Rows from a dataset
+ + + + + + +
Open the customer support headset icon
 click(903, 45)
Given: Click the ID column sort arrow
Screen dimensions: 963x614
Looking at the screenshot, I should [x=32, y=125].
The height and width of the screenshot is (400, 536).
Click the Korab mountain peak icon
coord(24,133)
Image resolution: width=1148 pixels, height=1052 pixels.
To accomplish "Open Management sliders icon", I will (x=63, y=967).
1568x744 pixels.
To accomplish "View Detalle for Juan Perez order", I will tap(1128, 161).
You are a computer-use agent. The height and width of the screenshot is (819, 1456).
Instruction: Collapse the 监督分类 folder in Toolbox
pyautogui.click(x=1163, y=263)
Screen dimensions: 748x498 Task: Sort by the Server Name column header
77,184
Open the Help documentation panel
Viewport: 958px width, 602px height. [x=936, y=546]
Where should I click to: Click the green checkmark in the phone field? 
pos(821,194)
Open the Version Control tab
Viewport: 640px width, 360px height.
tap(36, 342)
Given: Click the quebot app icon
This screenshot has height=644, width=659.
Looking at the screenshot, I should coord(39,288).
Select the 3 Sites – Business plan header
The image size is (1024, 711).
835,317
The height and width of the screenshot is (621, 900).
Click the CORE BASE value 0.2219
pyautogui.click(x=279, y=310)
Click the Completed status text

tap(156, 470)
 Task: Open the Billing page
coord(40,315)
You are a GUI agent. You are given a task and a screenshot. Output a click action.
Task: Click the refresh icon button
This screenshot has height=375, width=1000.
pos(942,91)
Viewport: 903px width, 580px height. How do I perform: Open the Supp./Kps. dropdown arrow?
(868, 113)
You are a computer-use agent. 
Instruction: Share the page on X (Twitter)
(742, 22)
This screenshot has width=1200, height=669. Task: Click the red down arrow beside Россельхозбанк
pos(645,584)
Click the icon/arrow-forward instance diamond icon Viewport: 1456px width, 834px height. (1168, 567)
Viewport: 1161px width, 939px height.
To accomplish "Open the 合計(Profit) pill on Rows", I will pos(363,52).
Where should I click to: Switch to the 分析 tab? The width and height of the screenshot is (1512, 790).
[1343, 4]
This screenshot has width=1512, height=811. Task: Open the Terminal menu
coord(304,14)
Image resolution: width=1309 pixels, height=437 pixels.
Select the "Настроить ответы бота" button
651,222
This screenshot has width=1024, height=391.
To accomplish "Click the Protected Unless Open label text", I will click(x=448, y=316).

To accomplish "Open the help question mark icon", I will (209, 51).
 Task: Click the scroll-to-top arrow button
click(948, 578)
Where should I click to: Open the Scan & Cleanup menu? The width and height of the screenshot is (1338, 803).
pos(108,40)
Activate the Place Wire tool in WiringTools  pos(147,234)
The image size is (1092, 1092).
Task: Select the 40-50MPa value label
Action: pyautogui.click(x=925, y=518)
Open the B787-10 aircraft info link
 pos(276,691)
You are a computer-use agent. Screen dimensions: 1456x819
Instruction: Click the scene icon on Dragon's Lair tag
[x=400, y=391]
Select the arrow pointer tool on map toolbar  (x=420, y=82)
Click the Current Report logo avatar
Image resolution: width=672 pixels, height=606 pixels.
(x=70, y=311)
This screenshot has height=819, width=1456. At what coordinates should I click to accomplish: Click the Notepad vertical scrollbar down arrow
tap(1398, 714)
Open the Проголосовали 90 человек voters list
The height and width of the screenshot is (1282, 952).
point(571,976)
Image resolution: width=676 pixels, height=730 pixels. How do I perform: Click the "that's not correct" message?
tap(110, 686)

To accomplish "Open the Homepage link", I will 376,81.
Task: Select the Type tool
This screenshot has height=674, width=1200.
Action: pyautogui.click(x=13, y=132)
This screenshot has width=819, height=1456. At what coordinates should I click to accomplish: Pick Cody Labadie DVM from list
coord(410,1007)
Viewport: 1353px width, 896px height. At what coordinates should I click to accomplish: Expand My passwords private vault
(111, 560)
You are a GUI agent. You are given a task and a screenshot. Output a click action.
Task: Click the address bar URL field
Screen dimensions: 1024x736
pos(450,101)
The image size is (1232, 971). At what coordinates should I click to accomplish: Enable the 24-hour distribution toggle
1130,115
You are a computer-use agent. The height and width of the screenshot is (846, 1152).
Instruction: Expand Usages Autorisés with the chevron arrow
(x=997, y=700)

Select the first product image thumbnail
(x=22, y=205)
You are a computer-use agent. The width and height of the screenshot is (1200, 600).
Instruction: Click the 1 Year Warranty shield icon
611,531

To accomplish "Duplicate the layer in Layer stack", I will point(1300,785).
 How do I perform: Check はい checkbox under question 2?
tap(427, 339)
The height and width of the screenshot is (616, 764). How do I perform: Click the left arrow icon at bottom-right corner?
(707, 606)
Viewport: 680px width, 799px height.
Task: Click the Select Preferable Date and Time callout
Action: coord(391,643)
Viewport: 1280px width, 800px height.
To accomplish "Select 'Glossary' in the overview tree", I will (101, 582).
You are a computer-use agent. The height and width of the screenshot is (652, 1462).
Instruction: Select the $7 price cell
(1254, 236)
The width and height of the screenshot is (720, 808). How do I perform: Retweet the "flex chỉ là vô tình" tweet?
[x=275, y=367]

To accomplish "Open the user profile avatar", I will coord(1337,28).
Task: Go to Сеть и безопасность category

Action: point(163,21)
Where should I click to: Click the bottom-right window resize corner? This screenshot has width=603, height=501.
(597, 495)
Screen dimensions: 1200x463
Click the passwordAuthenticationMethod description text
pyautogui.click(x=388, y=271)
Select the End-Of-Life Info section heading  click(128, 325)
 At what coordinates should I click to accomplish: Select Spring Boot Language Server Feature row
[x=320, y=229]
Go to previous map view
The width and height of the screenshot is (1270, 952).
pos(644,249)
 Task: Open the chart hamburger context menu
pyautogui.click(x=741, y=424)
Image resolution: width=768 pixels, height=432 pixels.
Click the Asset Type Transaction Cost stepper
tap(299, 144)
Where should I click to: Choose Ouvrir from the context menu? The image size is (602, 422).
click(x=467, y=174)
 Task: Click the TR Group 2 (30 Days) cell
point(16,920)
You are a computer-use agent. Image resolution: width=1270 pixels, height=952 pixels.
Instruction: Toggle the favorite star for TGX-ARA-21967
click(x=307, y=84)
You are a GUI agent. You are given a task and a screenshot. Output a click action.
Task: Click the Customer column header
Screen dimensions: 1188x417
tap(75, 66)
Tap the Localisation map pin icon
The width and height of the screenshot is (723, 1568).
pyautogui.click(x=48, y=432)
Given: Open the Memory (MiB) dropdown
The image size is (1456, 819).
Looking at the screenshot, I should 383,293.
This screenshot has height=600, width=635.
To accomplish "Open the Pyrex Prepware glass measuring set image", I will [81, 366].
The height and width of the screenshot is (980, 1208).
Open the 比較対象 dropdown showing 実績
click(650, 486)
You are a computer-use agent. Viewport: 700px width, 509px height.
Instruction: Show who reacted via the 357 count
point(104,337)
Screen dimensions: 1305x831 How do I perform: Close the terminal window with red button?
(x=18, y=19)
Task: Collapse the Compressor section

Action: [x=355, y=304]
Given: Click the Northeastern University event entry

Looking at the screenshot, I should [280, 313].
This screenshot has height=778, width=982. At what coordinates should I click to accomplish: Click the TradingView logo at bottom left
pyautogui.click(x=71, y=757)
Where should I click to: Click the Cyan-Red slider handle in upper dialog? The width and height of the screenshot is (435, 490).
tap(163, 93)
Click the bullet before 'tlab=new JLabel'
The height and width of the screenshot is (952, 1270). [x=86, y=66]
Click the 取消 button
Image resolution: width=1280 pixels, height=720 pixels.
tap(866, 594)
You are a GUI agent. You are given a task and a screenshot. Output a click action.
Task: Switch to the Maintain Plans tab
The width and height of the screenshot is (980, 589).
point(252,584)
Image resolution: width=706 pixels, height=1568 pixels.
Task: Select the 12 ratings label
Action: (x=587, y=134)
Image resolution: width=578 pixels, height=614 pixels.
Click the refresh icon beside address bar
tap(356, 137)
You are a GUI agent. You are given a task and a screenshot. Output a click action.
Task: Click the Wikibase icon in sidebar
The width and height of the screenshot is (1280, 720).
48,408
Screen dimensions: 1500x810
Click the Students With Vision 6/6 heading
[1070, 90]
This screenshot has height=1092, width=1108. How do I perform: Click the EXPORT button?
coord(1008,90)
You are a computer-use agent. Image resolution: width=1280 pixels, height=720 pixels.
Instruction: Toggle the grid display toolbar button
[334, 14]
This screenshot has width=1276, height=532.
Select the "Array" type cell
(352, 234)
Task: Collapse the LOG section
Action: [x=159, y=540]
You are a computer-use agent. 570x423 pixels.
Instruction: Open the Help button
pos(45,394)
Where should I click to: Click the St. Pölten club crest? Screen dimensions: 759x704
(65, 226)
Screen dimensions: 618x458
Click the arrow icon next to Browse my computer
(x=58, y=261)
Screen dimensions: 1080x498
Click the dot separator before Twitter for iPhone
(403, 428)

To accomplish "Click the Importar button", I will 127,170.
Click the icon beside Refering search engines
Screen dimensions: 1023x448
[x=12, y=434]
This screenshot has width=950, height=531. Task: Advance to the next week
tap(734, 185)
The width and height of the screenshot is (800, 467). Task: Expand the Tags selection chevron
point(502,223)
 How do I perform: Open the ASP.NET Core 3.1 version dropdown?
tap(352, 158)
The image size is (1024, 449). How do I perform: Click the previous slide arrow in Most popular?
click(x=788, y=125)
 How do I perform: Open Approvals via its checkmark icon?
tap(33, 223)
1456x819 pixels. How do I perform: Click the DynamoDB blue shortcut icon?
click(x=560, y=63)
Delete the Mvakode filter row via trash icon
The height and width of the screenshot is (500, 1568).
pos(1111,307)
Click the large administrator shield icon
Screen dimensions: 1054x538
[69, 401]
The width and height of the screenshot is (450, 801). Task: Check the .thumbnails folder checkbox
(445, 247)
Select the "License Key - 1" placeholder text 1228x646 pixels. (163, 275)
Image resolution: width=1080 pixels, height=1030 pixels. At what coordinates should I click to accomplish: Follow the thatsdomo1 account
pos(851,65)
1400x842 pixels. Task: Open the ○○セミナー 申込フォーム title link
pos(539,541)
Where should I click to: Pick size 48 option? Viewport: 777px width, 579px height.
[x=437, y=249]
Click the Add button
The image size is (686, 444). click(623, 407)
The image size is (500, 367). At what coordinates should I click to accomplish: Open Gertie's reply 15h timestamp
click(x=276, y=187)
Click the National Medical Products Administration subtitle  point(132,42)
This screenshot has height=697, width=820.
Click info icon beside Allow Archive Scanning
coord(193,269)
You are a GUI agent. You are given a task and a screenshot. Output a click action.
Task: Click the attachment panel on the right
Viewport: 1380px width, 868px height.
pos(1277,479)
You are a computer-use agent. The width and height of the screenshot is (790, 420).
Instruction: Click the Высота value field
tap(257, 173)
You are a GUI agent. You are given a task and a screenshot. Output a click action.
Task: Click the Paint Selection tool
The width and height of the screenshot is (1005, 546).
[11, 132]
+ + + + + + +
DIRECTIONS FOR THIS TASK >>
Copy the data from the line that contains "Where should I click to: Open" through the line that contains "(x=70, y=311)", replacing "Open" with "Launch" and leaving everything else unchanged.

EXERCISE ANSWER >>
Where should I click to: Launch the Scan & Cleanup menu? The width and height of the screenshot is (1338, 803).
pos(108,40)
Activate the Place Wire tool in WiringTools  pos(147,234)
The image size is (1092, 1092).
Task: Select the 40-50MPa value label
Action: pyautogui.click(x=925, y=518)
Launch the B787-10 aircraft info link
 pos(276,691)
You are a computer-use agent. Screen dimensions: 1456x819
Instruction: Click the scene icon on Dragon's Lair tag
[x=400, y=391]
Select the arrow pointer tool on map toolbar  (x=420, y=82)
Click the Current Report logo avatar
Image resolution: width=672 pixels, height=606 pixels.
(x=70, y=311)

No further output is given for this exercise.